HB: Berbicara tentang karakter Anda dalam ManSuang, apa saja yang Anda persiapkan untuk mendalaminya sebelum proses syuting?
M: Bagi saya ada dua cara, inside out dan outside in. Bukan cara memerankannya, namun cara berpikir untuk memainkan peran tersebut. Inside out adalah cara bagaimana saya memperkenalkan karakter yang bernama Chatra, bagaimana kehidupannya, bapak ibunya seperti apa. Dan outside in adalah bagaimana caranya mempelajari zaman tahun 1850 (ini adalah latar tahun dalam film ManSuang), seperti apa kulturnya pada saat itu. Sebagai contoh, bagaimana orang pada masa itu berinteraksi dengan orang asing, cara mereka berbahasa. Pada zaman itu, orang tak bisa berbahasa Inggris atau Cina dengan baik, sehingga jika seseorang mampu untuk melakukannya, maka ia adalah seseorang yang istimewa. Ada perbedaan cara berbahasa dan berperilaku. Kami ingin mengabadikan momen tersebut
A: Pada awalnya saya belajar dulu tentang karakter Khem. Ia suka menari sehingga saya harus mempelajarinya sebelum memulai syuting. Saya adalah generasi yang hidup di zaman sekarang, sementara Khem hidup di masa lampau, sehingga saya harus turut mempelajari bagaimana cara orang lama berpikir, menari, dan bagaimana pola pikir mereka. Saya harus melatih kelentikan jari supaya dapat menampilkan keindahan tarian, begitu pula melatih gerakan badan supaya bisa terlihat seperti gambar dalam lukisan. Jika Anda pernah berkunjung ke kuil di Thailand, terdapat gambar tarian di dinding. Saya berusaha menjadi seperti apa yang ada di gambar tersebut dan akhirnya mempelajari tarian selama 8 bulan. Kemudian, selain berusaha untuk menampilkan kultur Thailand, saya juga mendalami perkembangan karakter dari Khem.

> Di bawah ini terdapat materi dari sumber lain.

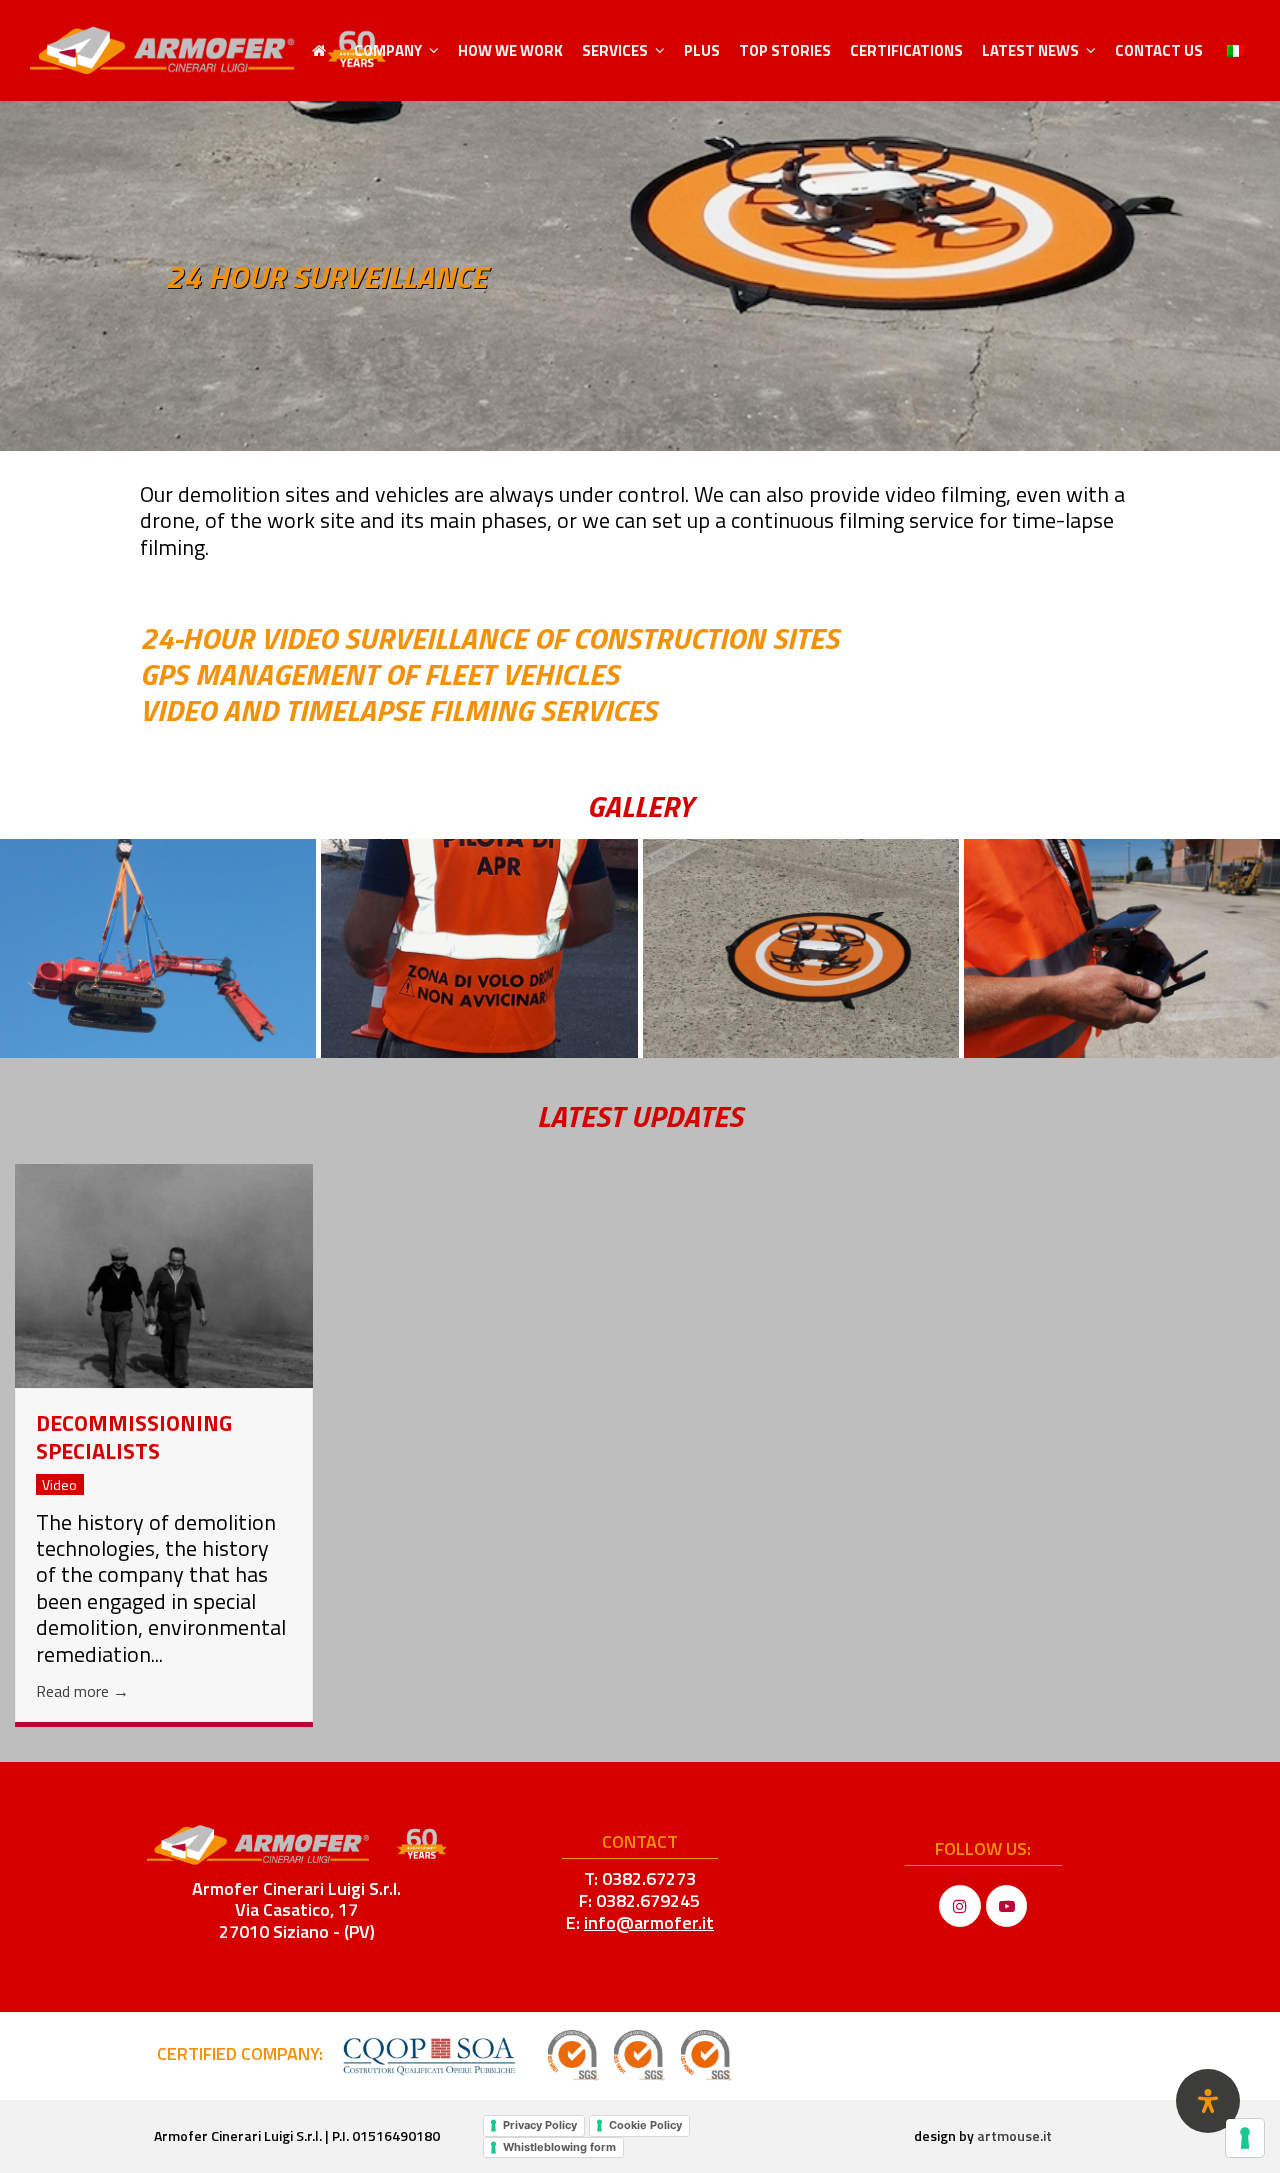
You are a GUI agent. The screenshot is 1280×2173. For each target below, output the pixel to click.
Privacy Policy (540, 2125)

HB: Seusai menyelesaikan semua kesibukan ini, seperti apa hari istirahat yang ideal bagi Anda?
M: Pokoknya saya suka dengan segala sesuatu yang berhubungan dengan gitar. Lalu saya juga suka menonton konser, ketiga saya ingin olahraga. Kemudian yang terakhir saya suka minum saat saya ada punya waktu senggang.
A: Saya menyukai alam. Hanya duduk di halaman depan rumah saja itu sudah merupakan istirahat bagi saya, yang penting harus ada makanan atau snack yang enak.